TASK
From the data that follows, print exactly the lines starting at the one containing "The height and" and ending at the one containing "Click the envelope"; include both of them and nothing more.

RECORDED DATA
^^^^^^^^

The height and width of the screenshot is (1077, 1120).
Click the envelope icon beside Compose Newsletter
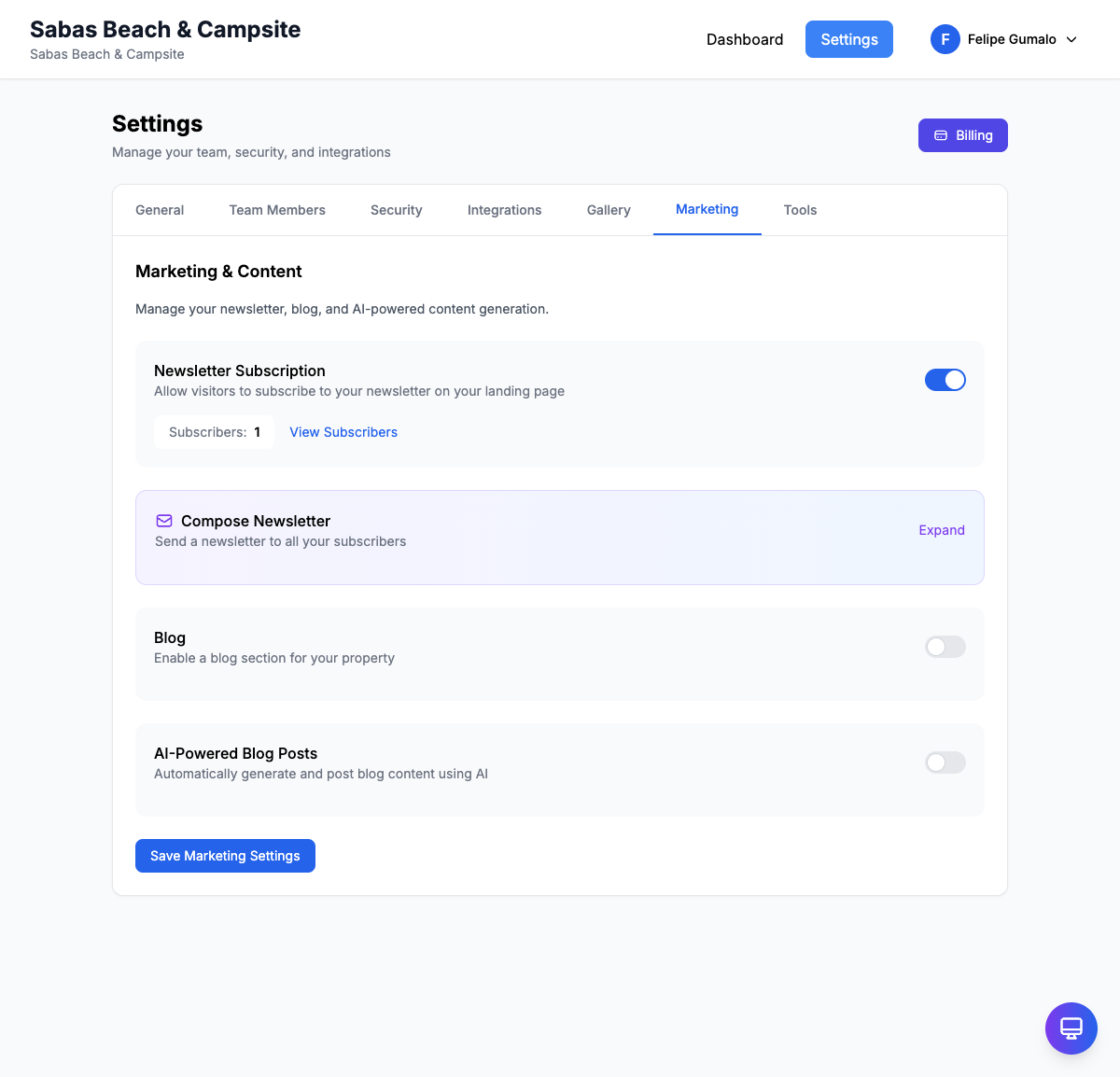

^^^^^^^^

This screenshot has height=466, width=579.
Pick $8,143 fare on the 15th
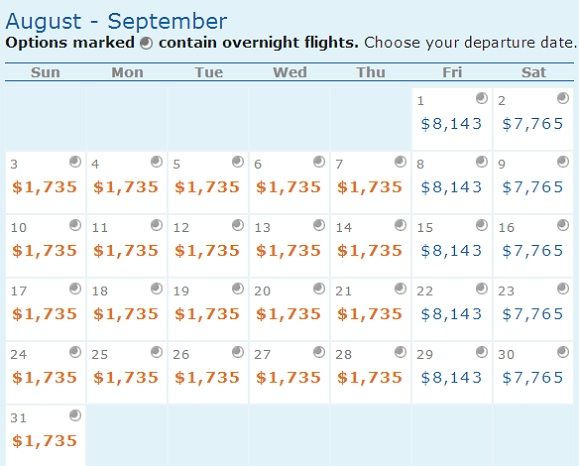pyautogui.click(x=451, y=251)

^^^^^^^^

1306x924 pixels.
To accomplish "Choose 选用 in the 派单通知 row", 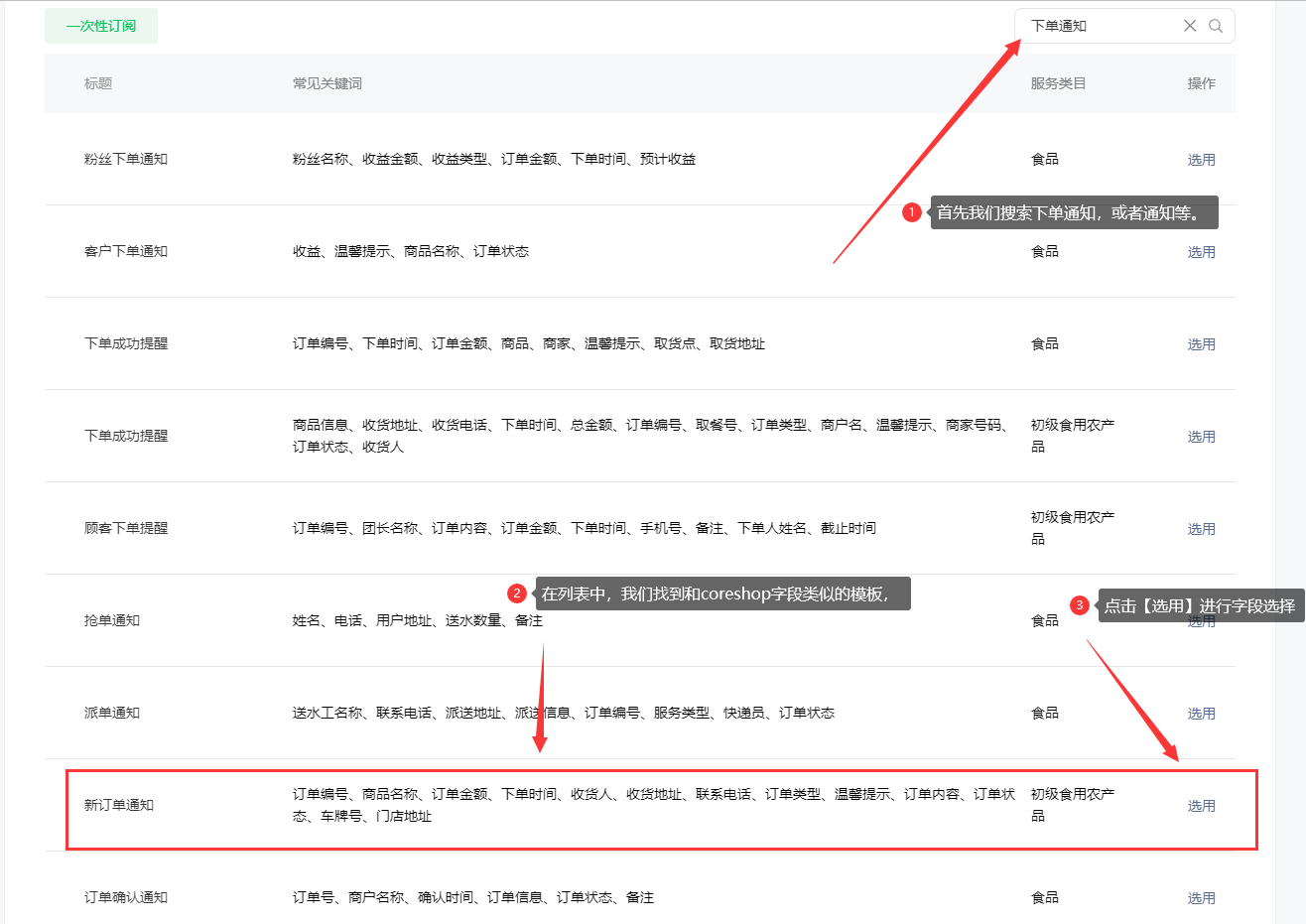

^^^^^^^^

ANSWER SPACE
The height and width of the screenshot is (1077, 1120).
Click the envelope icon beside Compose Newsletter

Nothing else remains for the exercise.